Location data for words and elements
#####
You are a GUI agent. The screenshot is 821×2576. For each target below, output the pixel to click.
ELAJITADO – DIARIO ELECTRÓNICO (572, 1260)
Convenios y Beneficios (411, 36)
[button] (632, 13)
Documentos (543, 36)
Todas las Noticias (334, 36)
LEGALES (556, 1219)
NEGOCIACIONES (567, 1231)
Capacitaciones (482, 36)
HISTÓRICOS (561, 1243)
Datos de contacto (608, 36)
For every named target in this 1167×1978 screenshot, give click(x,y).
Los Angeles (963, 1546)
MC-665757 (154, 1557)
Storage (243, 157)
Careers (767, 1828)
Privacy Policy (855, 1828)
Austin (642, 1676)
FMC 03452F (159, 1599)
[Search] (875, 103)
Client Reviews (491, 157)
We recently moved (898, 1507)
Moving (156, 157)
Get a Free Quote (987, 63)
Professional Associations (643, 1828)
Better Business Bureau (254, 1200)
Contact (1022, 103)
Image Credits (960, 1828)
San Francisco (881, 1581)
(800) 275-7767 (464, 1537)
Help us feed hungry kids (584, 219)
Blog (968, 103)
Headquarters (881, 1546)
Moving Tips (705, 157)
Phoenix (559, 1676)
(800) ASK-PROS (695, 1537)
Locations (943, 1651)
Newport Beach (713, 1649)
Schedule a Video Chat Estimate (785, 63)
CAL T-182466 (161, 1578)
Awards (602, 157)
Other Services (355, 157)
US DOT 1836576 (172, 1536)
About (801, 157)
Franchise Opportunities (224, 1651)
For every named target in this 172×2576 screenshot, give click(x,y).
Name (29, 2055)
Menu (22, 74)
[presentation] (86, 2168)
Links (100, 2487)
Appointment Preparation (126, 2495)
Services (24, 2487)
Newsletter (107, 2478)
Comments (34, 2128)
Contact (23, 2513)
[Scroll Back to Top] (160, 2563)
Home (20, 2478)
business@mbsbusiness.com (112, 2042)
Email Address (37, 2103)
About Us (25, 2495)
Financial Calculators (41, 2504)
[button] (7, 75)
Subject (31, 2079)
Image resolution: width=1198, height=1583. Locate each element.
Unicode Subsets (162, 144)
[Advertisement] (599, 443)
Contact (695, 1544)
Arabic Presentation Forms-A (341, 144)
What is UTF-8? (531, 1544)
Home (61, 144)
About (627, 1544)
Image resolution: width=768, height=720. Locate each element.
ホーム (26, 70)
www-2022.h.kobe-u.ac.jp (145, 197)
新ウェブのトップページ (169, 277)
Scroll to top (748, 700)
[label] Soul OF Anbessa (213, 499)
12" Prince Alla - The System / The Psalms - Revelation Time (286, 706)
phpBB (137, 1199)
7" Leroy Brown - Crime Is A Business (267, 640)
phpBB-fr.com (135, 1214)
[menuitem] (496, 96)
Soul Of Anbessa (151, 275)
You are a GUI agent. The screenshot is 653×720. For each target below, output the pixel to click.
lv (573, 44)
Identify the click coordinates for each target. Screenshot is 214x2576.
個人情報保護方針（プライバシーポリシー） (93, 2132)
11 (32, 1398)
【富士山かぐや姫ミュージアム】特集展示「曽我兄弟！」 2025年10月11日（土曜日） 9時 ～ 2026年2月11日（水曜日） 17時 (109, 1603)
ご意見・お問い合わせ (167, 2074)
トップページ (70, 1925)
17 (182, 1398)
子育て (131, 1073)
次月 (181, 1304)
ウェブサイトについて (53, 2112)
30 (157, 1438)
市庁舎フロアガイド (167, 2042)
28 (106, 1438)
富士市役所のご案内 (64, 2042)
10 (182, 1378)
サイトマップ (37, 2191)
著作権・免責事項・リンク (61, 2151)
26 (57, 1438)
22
#####
• Work to be completed: Arrange all of the data above as a JSON list of strings, one string per line, omitting blank lines.

• Result of the exercise:
[
  "You are a GUI agent. The screenshot is 821×2576. For each target below, output the pixel to click.",
  "ELAJITADO – DIARIO ELECTRÓNICO (572, 1260)",
  "Convenios y Beneficios (411, 36)",
  "[button] (632, 13)",
  "Documentos (543, 36)",
  "Todas las Noticias (334, 36)",
  "LEGALES (556, 1219)",
  "NEGOCIACIONES (567, 1231)",
  "Capacitaciones (482, 36)",
  "HISTÓRICOS (561, 1243)",
  "Datos de contacto (608, 36)",
  "For every named target in this 1167×1978 screenshot, give click(x,y).",
  "Los Angeles (963, 1546)",
  "MC-665757 (154, 1557)",
  "Storage (243, 157)",
  "Careers (767, 1828)",
  "Privacy Policy (855, 1828)",
  "Austin (642, 1676)",
  "FMC 03452F (159, 1599)",
  "[Search] (875, 103)",
  "Client Reviews (491, 157)",
  "We recently moved (898, 1507)",
  "Moving (156, 157)",
  "Get a Free Quote (987, 63)",
  "Professional Associations (643, 1828)",
  "Better Business Bureau (254, 1200)",
  "Contact (1022, 103)",
  "Image Credits (960, 1828)",
  "San Francisco (881, 1581)",
  "(800) 275-7767 (464, 1537)",
  "Help us feed hungry kids (584, 219)",
  "Blog (968, 103)",
  "Headquarters (881, 1546)",
  "Moving Tips (705, 157)",
  "Phoenix (559, 1676)",
  "(800) ASK-PROS (695, 1537)",
  "Locations (943, 1651)",
  "Newport Beach (713, 1649)",
  "Schedule a Video Chat Estimate (785, 63)",
  "CAL T-182466 (161, 1578)",
  "Awards (602, 157)",
  "Other Services (355, 157)",
  "US DOT 1836576 (172, 1536)",
  "About (801, 157)",
  "Franchise Opportunities (224, 1651)",
  "For every named target in this 172×2576 screenshot, give click(x,y).",
  "Name (29, 2055)",
  "Menu (22, 74)",
  "[presentation] (86, 2168)",
  "Links (100, 2487)",
  "Appointment Preparation (126, 2495)",
  "Services (24, 2487)",
  "Newsletter (107, 2478)",
  "Comments (34, 2128)",
  "Contact (23, 2513)",
  "[Scroll Back to Top] (160, 2563)",
  "Home (20, 2478)",
  "business@mbsbusiness.com (112, 2042)",
  "Email Address (37, 2103)",
  "About Us (25, 2495)",
  "Financial Calculators (41, 2504)",
  "[button] (7, 75)",
  "Subject (31, 2079)",
  "Image resolution: width=1198, height=1583. Locate each element.",
  "Unicode Subsets (162, 144)",
  "[Advertisement] (599, 443)",
  "Contact (695, 1544)",
  "Arabic Presentation Forms-A (341, 144)",
  "What is UTF-8? (531, 1544)",
  "Home (61, 144)",
  "About (627, 1544)",
  "Image resolution: width=768, height=720. Locate each element.",
  "ホーム (26, 70)",
  "www-2022.h.kobe-u.ac.jp (145, 197)",
  "新ウェブのトップページ (169, 277)",
  "Scroll to top (748, 700)",
  "[label] Soul OF Anbessa (213, 499)",
  "12\" Prince Alla - The System / The Psalms - Revelation Time (286, 706)",
  "phpBB (137, 1199)",
  "7\" Leroy Brown - Crime Is A Business (267, 640)",
  "phpBB-fr.com (135, 1214)",
  "[menuitem] (496, 96)",
  "Soul Of Anbessa (151, 275)",
  "You are a GUI agent. The screenshot is 653×720. For each target below, output the pixel to click.",
  "lv (573, 44)",
  "Identify the click coordinates for each target. Screenshot is 214x2576.",
  "個人情報保護方針（プライバシーポリシー） (93, 2132)",
  "11 (32, 1398)",
  "【富士山かぐや姫ミュージアム】特集展示「曽我兄弟！」 2025年10月11日（土曜日） 9時 ～ 2026年2月11日（水曜日） 17時 (109, 1603)",
  "ご意見・お問い合わせ (167, 2074)",
  "トップページ (70, 1925)",
  "17 (182, 1398)",
  "子育て (131, 1073)",
  "次月 (181, 1304)",
  "ウェブサイトについて (53, 2112)",
  "30 (157, 1438)",
  "市庁舎フロアガイド (167, 2042)",
  "28 (106, 1438)",
  "富士市役所のご案内 (64, 2042)",
  "10 (182, 1378)",
  "サイトマップ (37, 2191)",
  "著作権・免責事項・リンク (61, 2151)",
  "26 (57, 1438)",
  "22"
]